What struck me was how well grouped along the average line the highest scorers are. That was a benefit of colour coding for goals scored.
The question is begged, is that an accident?
I don’t think so. It’s because the most successful goalscorers don’t fire off shots wildly, but shoot from good locations.
Most of the PL’s top scorers are in the top right of the chart. That’s where you end up if you get lots of shots off and rack up a decent xG total.
Now, digging deeper into that top right quadrant you could be like Mohamed Salah, who has had the most shots in the league, but for whom the xG-per-shot ratio comes out as less than optimally efficient. You’d guess he’s been shooting from some low-xG locations.
The opposite is true for, eg Chris Woods, who tends to bang in headers from about 3 yards out. So, he gets a lowish shot count (playing for Burnley explains that) but high xG.
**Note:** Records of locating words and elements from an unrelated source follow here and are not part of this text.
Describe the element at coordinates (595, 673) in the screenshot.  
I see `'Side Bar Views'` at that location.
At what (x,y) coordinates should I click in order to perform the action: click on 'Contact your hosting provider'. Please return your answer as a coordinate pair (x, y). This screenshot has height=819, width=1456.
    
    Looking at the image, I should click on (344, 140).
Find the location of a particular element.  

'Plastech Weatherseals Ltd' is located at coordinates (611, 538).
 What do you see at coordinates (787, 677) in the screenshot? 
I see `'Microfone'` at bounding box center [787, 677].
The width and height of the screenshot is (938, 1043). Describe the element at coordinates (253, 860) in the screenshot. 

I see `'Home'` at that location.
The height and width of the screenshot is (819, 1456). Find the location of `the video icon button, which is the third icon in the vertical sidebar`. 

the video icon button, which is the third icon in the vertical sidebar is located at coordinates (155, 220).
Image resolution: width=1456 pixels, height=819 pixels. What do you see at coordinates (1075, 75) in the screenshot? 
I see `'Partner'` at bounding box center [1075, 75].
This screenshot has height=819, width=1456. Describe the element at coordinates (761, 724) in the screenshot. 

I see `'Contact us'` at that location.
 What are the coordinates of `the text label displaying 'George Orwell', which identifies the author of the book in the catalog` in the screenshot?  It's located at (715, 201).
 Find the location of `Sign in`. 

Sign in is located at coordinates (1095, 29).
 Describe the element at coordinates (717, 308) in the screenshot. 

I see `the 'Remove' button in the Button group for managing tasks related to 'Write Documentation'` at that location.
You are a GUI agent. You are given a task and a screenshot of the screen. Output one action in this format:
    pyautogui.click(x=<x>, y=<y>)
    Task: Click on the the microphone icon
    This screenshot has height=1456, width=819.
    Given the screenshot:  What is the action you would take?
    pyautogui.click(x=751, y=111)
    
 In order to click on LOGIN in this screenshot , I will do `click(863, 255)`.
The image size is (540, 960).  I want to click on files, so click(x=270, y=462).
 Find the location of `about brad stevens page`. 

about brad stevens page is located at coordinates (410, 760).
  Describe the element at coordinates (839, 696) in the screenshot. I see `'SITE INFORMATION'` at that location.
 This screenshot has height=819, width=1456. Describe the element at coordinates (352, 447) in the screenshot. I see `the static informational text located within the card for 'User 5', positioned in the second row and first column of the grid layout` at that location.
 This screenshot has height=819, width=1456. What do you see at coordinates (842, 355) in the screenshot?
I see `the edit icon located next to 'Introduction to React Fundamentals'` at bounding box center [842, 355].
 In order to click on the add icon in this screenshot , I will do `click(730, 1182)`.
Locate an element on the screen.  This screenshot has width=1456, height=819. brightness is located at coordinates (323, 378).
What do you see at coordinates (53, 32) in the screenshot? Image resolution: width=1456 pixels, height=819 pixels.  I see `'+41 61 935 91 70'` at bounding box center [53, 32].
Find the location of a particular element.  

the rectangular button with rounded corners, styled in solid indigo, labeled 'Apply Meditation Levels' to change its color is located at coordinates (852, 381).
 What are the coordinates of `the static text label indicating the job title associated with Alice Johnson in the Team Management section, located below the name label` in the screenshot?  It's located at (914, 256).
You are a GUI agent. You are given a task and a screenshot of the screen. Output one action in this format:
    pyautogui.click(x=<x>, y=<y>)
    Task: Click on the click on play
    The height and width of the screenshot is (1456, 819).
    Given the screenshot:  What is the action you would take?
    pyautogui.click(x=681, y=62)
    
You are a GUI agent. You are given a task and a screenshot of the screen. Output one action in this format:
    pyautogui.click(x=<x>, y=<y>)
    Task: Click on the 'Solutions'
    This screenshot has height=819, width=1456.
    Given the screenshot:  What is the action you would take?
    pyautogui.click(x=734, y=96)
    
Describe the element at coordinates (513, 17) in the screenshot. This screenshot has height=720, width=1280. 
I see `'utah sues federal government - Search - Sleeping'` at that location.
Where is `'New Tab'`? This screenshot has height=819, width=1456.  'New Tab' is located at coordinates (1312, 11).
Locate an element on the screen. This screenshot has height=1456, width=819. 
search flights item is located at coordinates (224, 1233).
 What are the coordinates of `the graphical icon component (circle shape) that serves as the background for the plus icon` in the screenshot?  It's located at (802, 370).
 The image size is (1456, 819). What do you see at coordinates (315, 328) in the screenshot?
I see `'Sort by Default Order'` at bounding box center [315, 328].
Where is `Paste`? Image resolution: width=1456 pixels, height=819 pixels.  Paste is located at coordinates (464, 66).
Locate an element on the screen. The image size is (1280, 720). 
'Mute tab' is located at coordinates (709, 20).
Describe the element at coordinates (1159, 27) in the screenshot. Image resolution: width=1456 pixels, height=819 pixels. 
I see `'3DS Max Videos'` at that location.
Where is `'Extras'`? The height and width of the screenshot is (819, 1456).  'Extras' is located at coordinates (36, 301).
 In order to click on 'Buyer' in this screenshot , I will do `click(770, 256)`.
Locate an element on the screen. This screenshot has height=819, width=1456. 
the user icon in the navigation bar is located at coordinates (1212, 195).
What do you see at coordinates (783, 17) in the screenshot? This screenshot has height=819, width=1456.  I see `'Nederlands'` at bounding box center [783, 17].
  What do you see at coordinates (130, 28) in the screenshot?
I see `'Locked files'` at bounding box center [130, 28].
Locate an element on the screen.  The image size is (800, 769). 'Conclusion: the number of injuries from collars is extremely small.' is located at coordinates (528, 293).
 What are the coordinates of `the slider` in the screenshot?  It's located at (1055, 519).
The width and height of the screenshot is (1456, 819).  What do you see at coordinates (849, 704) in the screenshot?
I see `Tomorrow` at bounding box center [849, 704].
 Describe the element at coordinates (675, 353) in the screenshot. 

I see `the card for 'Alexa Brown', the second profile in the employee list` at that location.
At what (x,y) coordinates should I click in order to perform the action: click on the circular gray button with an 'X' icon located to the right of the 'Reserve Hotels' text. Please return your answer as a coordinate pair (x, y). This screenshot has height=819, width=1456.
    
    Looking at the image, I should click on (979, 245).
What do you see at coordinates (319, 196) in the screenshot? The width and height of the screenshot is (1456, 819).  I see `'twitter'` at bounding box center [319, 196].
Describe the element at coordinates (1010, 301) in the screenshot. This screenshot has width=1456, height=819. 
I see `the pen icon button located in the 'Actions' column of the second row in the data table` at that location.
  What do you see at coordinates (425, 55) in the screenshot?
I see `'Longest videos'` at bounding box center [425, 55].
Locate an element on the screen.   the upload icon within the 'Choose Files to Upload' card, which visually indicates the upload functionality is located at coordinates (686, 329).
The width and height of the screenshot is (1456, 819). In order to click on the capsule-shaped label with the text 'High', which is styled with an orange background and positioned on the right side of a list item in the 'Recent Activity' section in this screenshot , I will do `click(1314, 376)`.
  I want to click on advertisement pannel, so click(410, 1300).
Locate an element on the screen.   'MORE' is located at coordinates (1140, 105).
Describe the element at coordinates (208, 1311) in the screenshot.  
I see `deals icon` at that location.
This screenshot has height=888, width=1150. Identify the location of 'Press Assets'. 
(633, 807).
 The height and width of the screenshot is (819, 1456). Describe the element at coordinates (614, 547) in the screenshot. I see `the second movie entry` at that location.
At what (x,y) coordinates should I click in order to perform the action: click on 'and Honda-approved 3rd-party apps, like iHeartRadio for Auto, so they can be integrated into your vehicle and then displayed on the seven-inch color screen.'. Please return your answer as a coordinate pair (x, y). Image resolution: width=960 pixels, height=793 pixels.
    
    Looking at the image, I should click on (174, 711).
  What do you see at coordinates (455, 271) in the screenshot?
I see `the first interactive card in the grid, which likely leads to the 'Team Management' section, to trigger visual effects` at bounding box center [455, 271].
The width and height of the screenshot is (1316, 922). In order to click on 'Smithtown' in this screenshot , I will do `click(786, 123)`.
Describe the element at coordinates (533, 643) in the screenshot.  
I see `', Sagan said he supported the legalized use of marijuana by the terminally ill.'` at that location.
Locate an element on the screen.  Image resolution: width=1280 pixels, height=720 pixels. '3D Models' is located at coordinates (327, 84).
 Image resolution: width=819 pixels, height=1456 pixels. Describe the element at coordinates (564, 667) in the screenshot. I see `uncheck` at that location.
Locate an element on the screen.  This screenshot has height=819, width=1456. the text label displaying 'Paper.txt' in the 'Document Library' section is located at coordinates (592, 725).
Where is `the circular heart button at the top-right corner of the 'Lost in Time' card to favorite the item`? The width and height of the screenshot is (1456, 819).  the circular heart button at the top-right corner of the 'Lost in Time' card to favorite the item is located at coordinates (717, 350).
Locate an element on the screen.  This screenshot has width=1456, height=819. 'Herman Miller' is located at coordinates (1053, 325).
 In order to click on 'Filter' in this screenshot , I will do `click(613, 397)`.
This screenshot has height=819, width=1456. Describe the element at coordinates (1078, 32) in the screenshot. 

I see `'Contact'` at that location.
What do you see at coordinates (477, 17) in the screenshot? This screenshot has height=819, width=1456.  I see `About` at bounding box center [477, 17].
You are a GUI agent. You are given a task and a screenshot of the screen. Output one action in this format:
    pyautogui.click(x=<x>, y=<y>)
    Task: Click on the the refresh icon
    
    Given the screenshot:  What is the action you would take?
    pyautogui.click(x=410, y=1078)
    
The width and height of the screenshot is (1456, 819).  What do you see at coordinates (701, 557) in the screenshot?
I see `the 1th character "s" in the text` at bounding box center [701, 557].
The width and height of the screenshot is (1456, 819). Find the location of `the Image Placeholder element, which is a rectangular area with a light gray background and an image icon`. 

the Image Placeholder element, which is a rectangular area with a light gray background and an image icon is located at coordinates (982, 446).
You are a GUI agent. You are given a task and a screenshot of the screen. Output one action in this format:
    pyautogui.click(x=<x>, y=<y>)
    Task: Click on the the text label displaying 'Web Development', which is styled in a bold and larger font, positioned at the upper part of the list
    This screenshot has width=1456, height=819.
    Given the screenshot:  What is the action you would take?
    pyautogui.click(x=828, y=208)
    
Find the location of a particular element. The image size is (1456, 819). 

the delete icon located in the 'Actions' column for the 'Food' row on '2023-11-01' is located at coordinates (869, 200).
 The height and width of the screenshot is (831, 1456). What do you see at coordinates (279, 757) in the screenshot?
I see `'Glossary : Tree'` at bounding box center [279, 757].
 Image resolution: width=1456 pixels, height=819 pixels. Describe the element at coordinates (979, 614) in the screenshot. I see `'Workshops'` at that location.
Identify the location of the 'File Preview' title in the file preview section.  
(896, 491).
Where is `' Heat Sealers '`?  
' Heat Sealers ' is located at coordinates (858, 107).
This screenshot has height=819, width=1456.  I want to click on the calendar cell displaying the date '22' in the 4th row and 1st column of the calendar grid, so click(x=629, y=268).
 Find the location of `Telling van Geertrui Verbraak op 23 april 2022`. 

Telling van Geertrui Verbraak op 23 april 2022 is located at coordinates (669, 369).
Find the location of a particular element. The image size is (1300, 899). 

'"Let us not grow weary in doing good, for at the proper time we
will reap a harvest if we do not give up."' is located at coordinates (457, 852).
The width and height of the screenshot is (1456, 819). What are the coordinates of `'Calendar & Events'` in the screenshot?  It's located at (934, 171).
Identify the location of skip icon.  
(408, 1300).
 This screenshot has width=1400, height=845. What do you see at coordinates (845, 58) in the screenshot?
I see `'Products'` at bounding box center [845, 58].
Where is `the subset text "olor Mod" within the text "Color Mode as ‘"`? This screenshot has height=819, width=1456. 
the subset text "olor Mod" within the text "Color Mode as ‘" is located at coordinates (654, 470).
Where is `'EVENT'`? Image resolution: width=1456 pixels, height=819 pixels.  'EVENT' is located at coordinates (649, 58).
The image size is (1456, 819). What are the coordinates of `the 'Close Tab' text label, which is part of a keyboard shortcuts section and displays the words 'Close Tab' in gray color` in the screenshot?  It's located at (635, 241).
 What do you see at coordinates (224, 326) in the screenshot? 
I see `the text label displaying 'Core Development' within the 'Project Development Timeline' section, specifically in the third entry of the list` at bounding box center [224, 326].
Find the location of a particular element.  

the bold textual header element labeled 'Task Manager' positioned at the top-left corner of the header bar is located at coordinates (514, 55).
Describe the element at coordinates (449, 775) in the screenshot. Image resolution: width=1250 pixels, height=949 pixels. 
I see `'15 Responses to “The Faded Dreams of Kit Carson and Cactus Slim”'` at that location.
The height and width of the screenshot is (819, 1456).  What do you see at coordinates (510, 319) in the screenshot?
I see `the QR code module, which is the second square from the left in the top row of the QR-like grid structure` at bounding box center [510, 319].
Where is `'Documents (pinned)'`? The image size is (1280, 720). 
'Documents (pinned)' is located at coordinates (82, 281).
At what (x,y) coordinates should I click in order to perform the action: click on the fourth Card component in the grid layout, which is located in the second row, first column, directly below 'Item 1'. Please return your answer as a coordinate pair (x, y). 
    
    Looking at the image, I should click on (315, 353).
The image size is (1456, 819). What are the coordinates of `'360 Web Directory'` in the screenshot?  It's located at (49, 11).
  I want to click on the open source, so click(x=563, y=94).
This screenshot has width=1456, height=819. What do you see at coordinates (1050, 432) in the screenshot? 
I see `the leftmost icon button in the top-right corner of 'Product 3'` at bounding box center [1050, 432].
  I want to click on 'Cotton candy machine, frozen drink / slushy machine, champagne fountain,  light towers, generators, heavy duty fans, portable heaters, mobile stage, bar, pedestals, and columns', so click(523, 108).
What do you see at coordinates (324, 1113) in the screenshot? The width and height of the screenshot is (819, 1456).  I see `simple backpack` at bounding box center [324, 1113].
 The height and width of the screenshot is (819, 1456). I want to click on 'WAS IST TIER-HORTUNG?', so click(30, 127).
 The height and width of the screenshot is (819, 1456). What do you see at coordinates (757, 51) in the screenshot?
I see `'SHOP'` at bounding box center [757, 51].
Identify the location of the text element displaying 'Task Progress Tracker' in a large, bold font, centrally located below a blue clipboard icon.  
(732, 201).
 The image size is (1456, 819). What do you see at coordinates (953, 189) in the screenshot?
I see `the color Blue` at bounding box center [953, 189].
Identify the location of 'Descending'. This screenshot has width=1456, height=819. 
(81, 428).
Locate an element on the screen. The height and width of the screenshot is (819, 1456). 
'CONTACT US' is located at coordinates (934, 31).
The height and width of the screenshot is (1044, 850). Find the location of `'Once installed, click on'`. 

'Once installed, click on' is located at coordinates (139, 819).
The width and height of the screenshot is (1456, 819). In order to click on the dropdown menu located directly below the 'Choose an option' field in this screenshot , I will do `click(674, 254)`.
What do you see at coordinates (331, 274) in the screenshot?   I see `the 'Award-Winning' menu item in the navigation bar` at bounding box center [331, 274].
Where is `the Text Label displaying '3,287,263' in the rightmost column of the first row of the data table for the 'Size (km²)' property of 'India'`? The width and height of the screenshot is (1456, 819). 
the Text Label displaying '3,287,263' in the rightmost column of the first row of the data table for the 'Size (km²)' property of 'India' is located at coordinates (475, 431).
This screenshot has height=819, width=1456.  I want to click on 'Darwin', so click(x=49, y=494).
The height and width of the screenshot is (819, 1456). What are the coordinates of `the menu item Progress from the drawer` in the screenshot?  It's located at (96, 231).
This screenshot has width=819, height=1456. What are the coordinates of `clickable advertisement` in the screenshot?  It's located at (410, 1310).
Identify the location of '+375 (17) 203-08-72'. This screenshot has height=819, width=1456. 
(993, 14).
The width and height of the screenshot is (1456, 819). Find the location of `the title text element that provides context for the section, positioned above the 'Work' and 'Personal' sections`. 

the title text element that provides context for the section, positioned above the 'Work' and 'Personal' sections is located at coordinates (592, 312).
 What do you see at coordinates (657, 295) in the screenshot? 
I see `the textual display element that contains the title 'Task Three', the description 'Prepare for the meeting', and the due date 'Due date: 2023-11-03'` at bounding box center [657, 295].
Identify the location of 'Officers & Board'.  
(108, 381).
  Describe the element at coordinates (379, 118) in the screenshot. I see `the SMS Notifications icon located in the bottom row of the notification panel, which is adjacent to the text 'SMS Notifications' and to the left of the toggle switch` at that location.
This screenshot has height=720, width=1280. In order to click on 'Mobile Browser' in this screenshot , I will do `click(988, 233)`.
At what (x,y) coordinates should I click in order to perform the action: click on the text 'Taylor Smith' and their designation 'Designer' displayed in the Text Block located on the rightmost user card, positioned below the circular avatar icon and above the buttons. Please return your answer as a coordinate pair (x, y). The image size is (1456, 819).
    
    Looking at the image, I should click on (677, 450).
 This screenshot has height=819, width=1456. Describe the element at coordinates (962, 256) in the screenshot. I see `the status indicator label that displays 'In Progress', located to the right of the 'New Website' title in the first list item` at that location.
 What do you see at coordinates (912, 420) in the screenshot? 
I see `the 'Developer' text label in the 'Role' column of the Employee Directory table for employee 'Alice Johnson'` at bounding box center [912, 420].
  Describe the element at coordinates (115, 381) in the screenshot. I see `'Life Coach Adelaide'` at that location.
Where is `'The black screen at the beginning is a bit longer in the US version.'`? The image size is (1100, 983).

So, the guys with the red points strung out along the average line — Vardy, Aguero, Ings, Aubameyang, Abraham — are the ones that have struck a good balance between volume of shots and xG totals. They’re the ones getting into good positions to score, regularly shooting, and scoring.
Among them, Danny Ings is well worth taking note of as the only player from outside the top four (13th at the time of writing).
Playing for a club that’s struggled for big chunks of the season, and that has often meant struggling to get into goalscoring positions as a team, he has done remarkably well. It speaks volumes about his ability to fight for good goalscoring positions in quite adverse situations.